**Goal**: Please rewrite the items starting at the line containing "The height and" and ending at the line containing "Image resolution: width=1232", replacing "Clone Stamp" with "Healing Brush" and changing nothing else. Leave the pictures out of your answer.

## BEGIN Given information

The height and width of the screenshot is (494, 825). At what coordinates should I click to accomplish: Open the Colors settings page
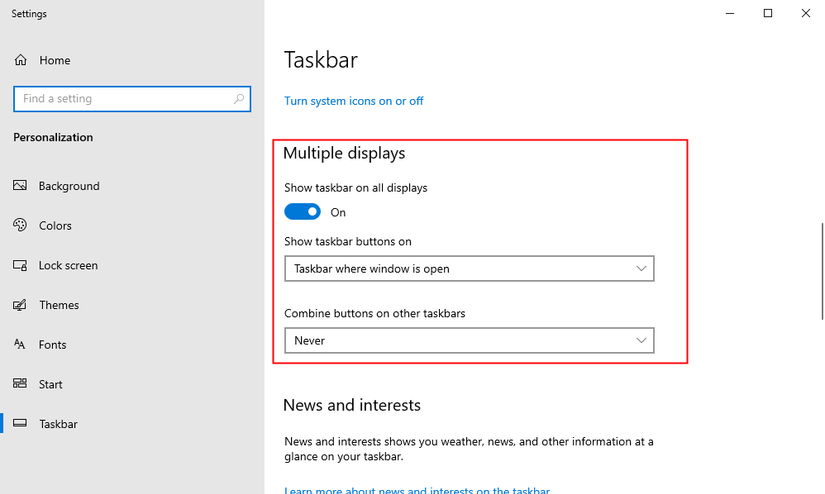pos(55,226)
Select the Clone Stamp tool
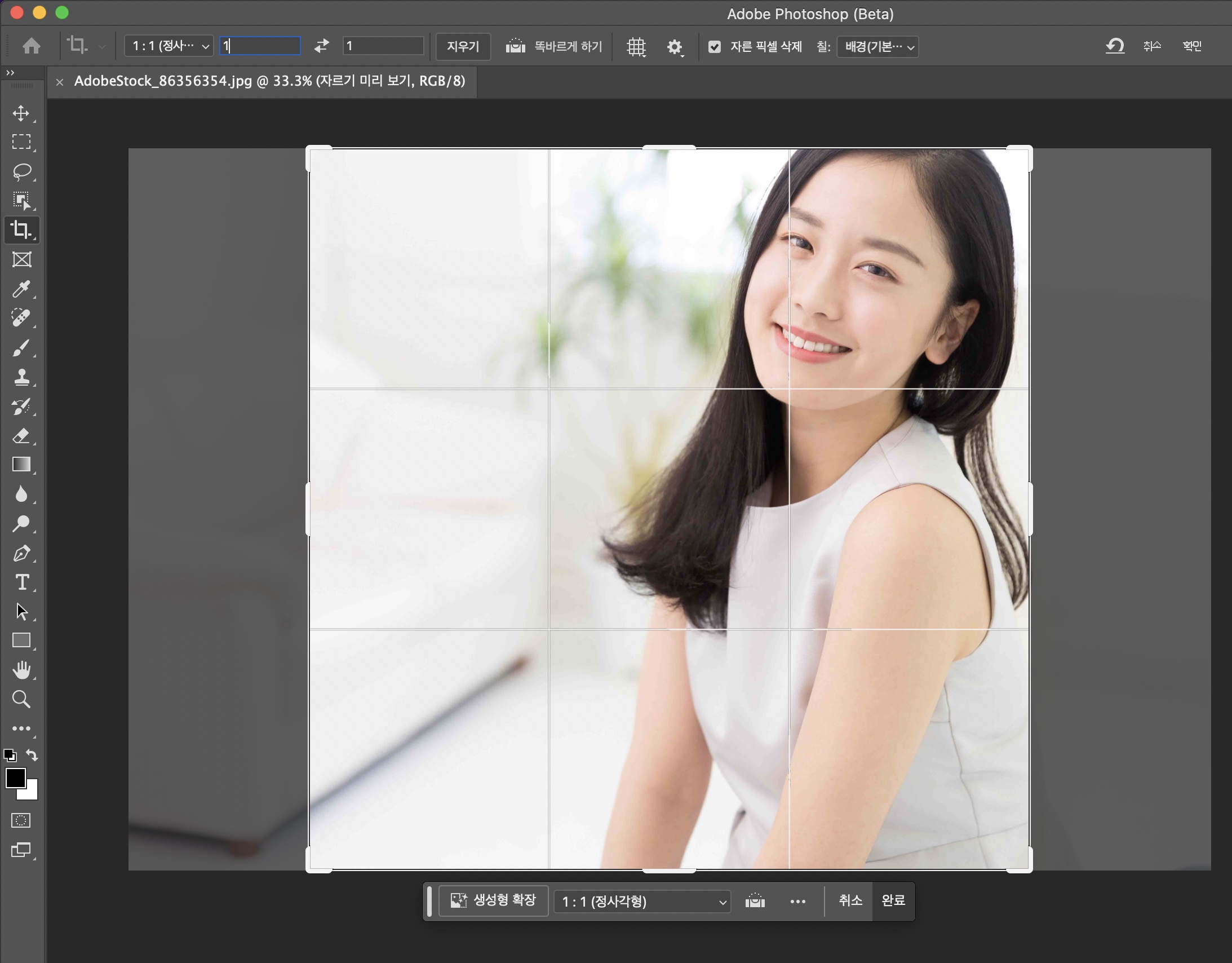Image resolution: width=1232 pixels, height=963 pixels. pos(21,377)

## END Given information
## BEGIN Given information

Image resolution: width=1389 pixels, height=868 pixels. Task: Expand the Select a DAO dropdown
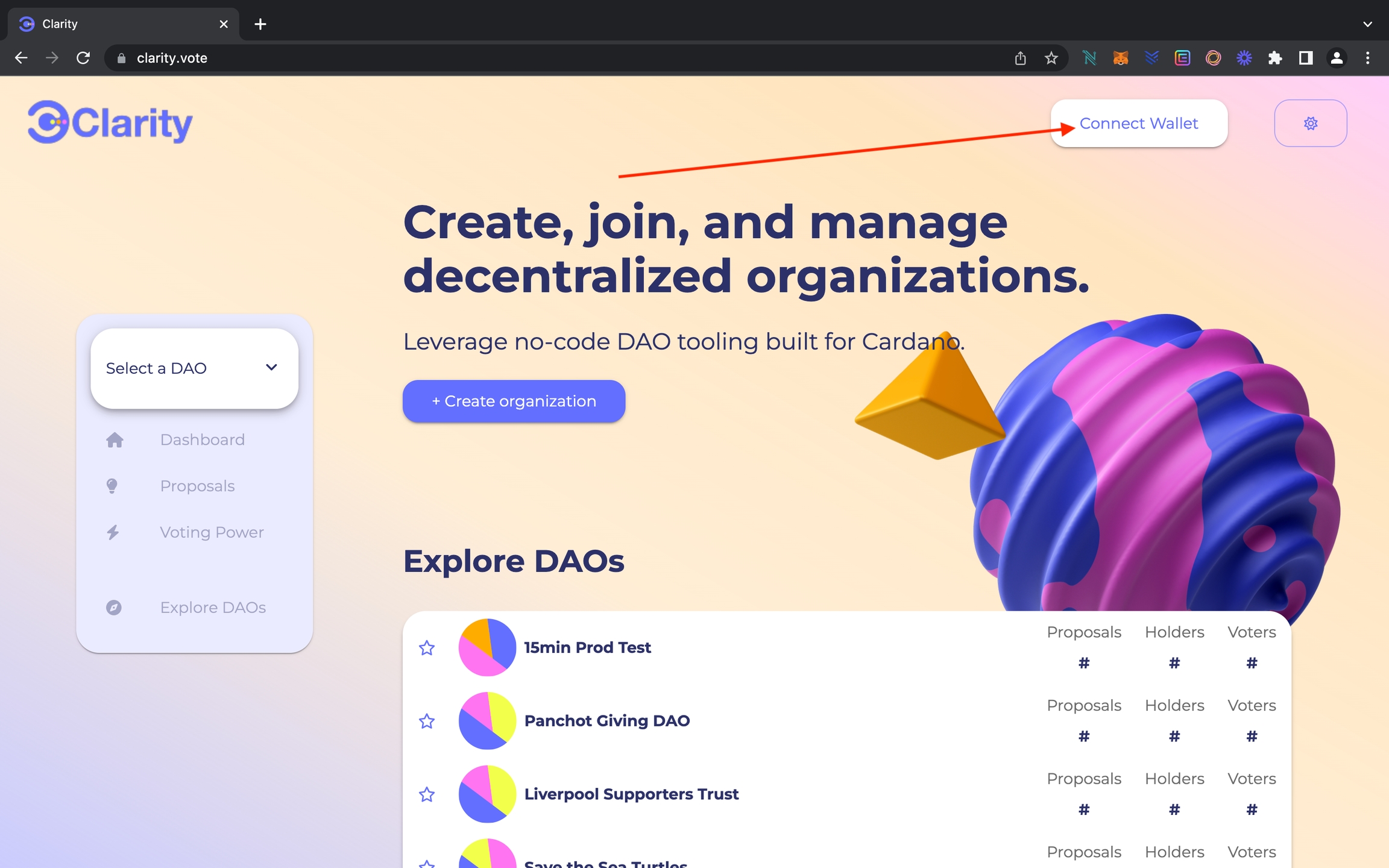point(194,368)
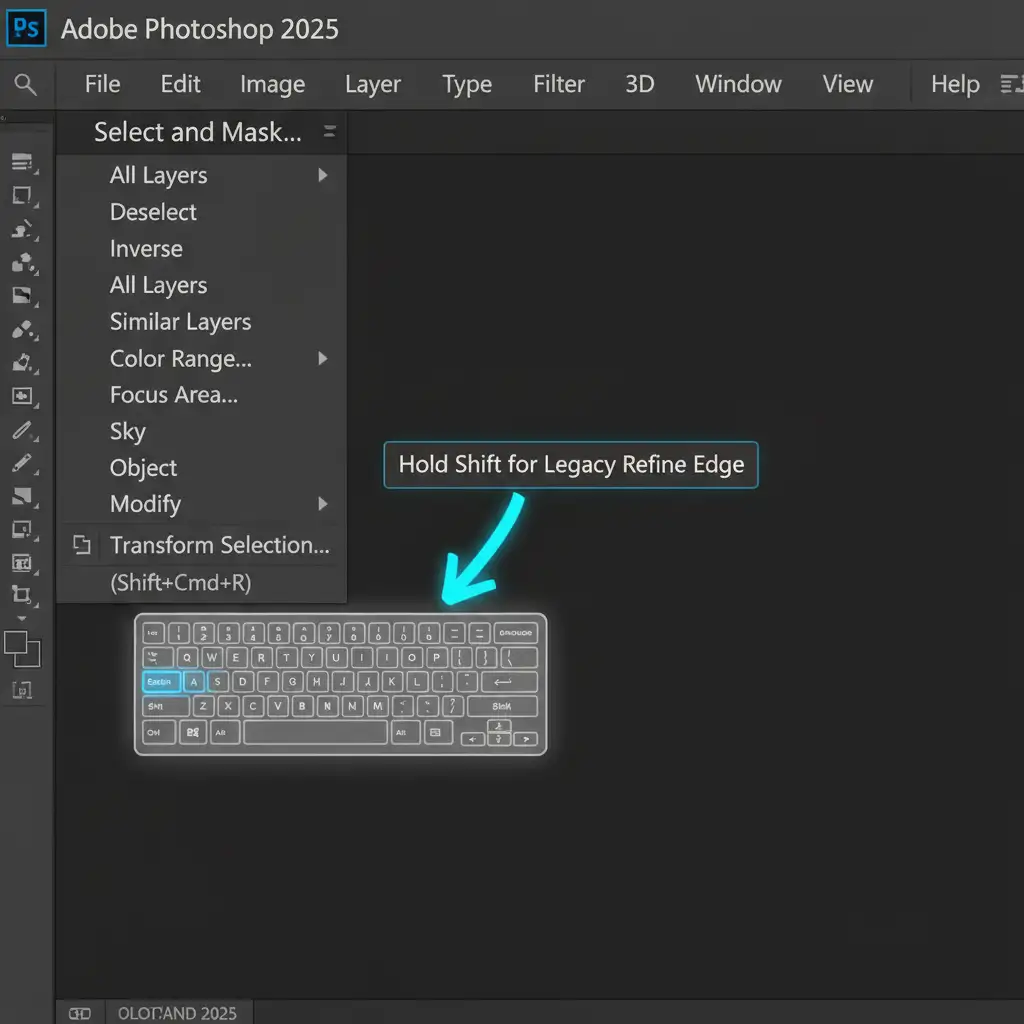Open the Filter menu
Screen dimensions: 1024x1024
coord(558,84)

## END Given information
## BEGIN Given information

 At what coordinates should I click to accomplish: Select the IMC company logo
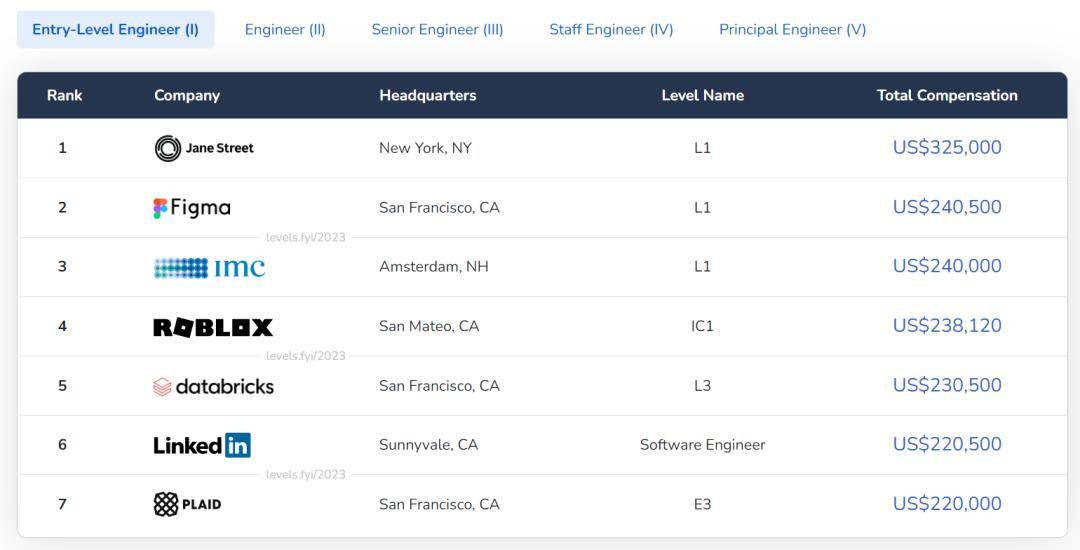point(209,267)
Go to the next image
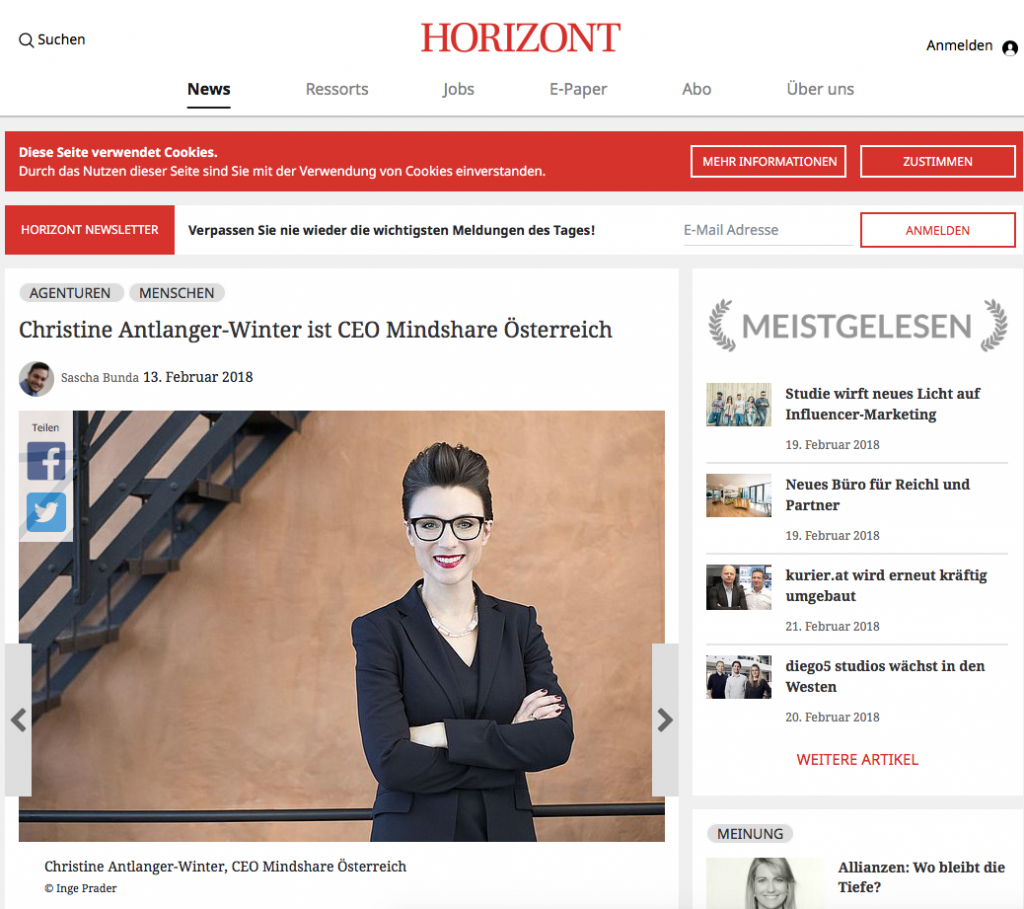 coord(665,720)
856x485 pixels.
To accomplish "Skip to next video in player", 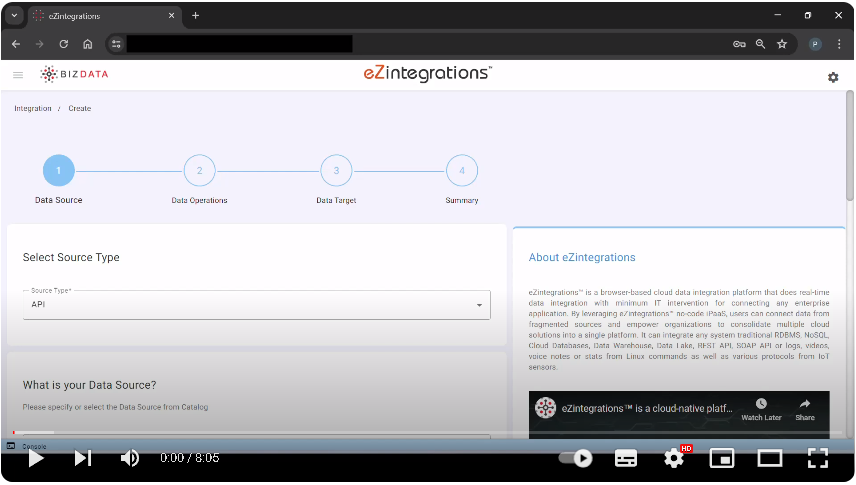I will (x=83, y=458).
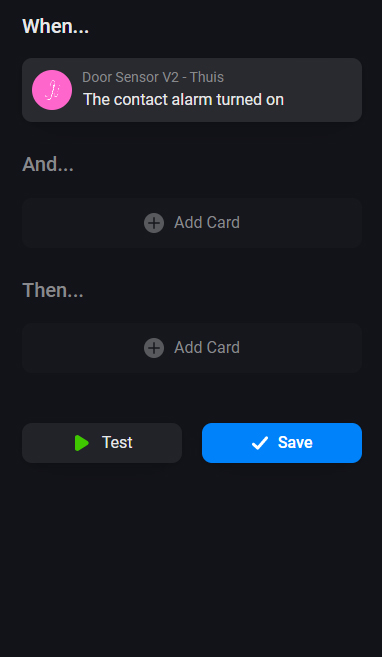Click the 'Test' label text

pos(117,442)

## END Given information

**Solved problem**:
The height and width of the screenshot is (494, 825). At what coordinates should I click to accomplish: Open the Colors settings page
pos(55,226)
Select the Healing Brush tool
Image resolution: width=1232 pixels, height=963 pixels. pos(21,377)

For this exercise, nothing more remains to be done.